この結果、利息だけで見ると10年では3,524,546円の負担となり、20年では7,212,648円、30年では11,090,986円、35年では13,100,685円となりました
このように借入額と金利が同じでも返済期間が違うと結構な差になります。
5000万円を0.625%で借りた時の返済額
次に5000万円を0.625%で借りた場合です。
●5000万円を0.625%で借りて返済期間を10年、20年、30年、35年とすると、月々の返済は以下のようになります。
10年は、429,931円
20年は、221,679円
30年は、152,352円
35年は、132,579円
●それぞれの利息を含めた総返済額
10年は、51,591,790円(利息1,591,790円)
20年は、53,203,089円(利息3,203,089円)
30年は、54,846,880円(利息4,846,880円)
35年は、55,680,940円(利息5,680,940円)
となります。
最初の例と比べて利息が少ないのは金利が低いからです。
概算ですので細かい部分による違いはありますが、数字で見てみると違いは明らかです。
このように住宅ローンの負担を減らすには、借入額を減らし、低い金利で借り、返済期間を短くする必要があります。
その反面、借入額が少ないと買える物件が減り、低い金利だと変動金利しかなく、返済期間を短くするほど月々の負担が増えます。

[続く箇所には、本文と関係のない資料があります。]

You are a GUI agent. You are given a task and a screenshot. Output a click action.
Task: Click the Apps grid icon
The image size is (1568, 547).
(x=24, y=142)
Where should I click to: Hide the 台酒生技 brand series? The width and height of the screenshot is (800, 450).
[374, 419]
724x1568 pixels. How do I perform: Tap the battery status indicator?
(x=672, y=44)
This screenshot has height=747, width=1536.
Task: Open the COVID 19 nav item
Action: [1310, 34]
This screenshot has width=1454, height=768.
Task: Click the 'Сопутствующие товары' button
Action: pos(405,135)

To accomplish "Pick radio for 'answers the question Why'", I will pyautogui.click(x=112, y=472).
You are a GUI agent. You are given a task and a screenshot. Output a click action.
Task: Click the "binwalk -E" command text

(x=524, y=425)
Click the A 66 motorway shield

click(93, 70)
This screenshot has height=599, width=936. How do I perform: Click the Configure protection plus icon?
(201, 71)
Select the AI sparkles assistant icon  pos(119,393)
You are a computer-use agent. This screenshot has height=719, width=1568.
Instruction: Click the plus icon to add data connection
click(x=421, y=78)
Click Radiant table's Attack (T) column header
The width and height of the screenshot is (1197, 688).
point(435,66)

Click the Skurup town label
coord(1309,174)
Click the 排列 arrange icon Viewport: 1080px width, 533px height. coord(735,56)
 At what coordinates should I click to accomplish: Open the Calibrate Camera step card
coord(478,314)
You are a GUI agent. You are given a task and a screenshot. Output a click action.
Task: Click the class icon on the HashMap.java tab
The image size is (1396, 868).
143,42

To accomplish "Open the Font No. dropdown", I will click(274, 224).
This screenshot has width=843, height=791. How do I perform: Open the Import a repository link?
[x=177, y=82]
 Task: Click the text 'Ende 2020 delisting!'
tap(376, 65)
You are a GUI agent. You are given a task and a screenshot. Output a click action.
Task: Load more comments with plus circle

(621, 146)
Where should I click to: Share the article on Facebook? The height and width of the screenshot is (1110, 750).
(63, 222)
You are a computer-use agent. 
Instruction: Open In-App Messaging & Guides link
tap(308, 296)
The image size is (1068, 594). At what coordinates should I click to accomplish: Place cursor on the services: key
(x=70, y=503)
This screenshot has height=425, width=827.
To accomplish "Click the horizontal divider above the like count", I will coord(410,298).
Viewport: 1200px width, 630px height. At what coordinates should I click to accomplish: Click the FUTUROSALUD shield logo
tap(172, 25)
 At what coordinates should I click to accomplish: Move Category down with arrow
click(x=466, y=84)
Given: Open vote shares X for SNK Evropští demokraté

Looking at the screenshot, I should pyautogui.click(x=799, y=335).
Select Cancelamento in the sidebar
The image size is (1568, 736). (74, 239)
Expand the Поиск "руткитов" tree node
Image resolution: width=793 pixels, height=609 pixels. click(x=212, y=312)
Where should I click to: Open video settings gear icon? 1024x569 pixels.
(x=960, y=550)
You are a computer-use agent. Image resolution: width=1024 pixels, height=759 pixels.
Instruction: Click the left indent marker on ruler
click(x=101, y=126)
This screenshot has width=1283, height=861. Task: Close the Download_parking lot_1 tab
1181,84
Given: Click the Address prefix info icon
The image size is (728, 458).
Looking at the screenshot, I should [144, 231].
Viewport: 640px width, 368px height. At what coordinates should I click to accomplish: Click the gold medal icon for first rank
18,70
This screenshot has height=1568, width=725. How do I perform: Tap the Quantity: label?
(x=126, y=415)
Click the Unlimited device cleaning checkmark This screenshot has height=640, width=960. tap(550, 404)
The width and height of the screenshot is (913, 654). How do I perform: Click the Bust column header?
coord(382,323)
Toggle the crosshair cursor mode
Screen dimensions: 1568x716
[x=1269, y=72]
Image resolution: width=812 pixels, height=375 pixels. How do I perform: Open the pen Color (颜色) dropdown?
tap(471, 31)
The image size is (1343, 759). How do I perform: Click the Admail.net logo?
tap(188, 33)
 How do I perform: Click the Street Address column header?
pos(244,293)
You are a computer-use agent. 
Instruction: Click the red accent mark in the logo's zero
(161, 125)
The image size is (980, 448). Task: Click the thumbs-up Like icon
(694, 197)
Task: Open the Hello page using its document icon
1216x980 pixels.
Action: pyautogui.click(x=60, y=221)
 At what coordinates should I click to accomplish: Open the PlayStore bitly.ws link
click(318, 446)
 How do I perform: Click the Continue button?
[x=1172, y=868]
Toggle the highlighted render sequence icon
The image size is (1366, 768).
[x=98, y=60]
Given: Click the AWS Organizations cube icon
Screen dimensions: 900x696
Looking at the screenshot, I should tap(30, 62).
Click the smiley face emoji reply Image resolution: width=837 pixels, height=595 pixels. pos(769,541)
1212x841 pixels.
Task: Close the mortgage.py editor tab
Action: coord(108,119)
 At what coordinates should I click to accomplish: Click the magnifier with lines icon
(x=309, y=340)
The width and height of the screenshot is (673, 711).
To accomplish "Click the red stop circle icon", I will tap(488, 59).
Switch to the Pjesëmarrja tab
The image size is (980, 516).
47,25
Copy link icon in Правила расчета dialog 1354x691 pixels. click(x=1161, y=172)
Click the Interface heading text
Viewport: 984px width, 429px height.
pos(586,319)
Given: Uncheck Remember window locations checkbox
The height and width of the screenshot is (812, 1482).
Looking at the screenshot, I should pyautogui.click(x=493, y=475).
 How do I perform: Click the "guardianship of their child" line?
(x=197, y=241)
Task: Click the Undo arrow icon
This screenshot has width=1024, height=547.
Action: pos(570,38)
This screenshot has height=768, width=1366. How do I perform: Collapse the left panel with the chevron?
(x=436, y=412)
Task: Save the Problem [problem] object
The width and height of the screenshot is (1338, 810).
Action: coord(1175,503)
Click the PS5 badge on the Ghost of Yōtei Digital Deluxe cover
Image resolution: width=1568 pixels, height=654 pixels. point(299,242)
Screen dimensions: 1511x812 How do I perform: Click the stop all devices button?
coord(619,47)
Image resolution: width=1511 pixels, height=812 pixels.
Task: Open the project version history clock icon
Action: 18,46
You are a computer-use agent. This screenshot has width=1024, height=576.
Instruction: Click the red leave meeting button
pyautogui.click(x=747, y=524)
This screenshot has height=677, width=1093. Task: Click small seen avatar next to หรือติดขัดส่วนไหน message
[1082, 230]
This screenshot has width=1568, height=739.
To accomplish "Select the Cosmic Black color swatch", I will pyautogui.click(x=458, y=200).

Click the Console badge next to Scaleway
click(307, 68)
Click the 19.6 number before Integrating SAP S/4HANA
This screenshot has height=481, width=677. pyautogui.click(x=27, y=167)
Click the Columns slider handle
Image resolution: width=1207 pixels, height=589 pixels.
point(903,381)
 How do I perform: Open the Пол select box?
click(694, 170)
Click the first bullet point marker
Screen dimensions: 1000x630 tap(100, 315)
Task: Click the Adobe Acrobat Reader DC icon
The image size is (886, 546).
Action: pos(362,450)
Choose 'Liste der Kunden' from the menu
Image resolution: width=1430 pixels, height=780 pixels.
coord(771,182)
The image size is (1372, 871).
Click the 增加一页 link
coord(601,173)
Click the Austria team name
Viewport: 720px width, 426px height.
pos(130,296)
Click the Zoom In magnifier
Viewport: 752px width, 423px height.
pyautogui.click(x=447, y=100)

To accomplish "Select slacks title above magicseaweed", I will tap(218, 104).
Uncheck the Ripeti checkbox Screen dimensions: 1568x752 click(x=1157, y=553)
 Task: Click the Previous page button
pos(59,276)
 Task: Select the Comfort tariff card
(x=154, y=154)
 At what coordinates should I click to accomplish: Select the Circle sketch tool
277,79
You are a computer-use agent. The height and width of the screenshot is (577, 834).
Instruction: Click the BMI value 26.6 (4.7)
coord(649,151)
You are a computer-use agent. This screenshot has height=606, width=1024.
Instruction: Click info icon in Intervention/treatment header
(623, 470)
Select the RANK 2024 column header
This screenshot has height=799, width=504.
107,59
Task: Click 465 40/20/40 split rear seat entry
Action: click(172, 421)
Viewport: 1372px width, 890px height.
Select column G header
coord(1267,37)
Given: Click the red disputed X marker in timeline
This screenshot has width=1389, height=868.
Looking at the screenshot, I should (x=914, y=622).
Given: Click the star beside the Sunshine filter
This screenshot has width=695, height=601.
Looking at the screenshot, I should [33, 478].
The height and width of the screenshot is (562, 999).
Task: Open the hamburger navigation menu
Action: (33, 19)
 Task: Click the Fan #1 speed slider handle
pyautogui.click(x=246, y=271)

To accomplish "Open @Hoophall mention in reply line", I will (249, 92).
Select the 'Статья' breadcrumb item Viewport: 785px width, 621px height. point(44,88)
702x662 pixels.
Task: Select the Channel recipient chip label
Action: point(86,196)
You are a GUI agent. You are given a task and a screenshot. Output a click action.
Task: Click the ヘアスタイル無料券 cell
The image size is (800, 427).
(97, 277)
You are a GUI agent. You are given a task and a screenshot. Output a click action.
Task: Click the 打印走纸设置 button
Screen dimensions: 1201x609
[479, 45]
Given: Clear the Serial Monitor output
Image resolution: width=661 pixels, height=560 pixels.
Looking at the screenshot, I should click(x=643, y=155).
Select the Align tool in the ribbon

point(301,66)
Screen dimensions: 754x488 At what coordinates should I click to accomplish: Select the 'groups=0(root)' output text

家計の状況にあわせた資金計画を立てて借りることが大切です。
余裕があるときに繰り上げ返済を活用することでも利息の負担は減らせます。
返済期間を選ぶ際のポイント
借入する人の年齢や家計の状況によっても返済期間をどうするかは重要です。
ほとんどの金融機関は、借入時の年齢と完済時年齢を設定しているので、こういった点も考慮する必要があります。
返済期間を長くするメリットとデメリット
●返済期間を長くするメリット
- 月々の返済額が減るので、家計に余裕ができ安定する
- 収入減などの万一のリスクに対処できる
●返済期間を長くするデメリット
利息を含めた総返済額が多くなる
定年後も返済が続く可能性がある
年齢制限に引っかかる可能性(完済時年齢を80歳未満としていることが多い)
返済期間を決めるポイント
・完済時年齢(70~80歳が多い、ライフプランの上からは定年までに関西が望ましい)
・家計の安定(毎月無理せず返せる金額で借りる)
・全体を見る(教育費や老後資金がマイナスになっても貯蓄で賄えるかを見る)
・繰り上げ返済(期間短縮型を使うと返済期間を短縮できる)
・借り換え(借入時の金利と比較して負担する利息を減らせる可能性がある)
返済期間 | 毎月の返済額 | 総返済額 | 選択する人 |
短い | 多い | 少ない | 毎月の返済を軽くしたい、若い世代 |
長い | 少ない | 多い | 資金に余裕がある、早く返したい |
終わり
住宅ローンの金利が低いといっても、金額が大きく返済期間が長期だと負担する金額は増えます。
低金利でも返済期間が長ければ、負担する利息は数百、数千万円になります。
欧米のように変動金利が5%を超えてしまうと返せなくなる人が増えて大変です。
日本では7割以上が変動金利を選んでるといわれており、これが毎月の返済額が安いだけの理由だと不安です。
一般的に変動金利より固定金利のほうが先行して上昇していくので、自分がどの程度リスクを負っているのかを知っておくことは大切です。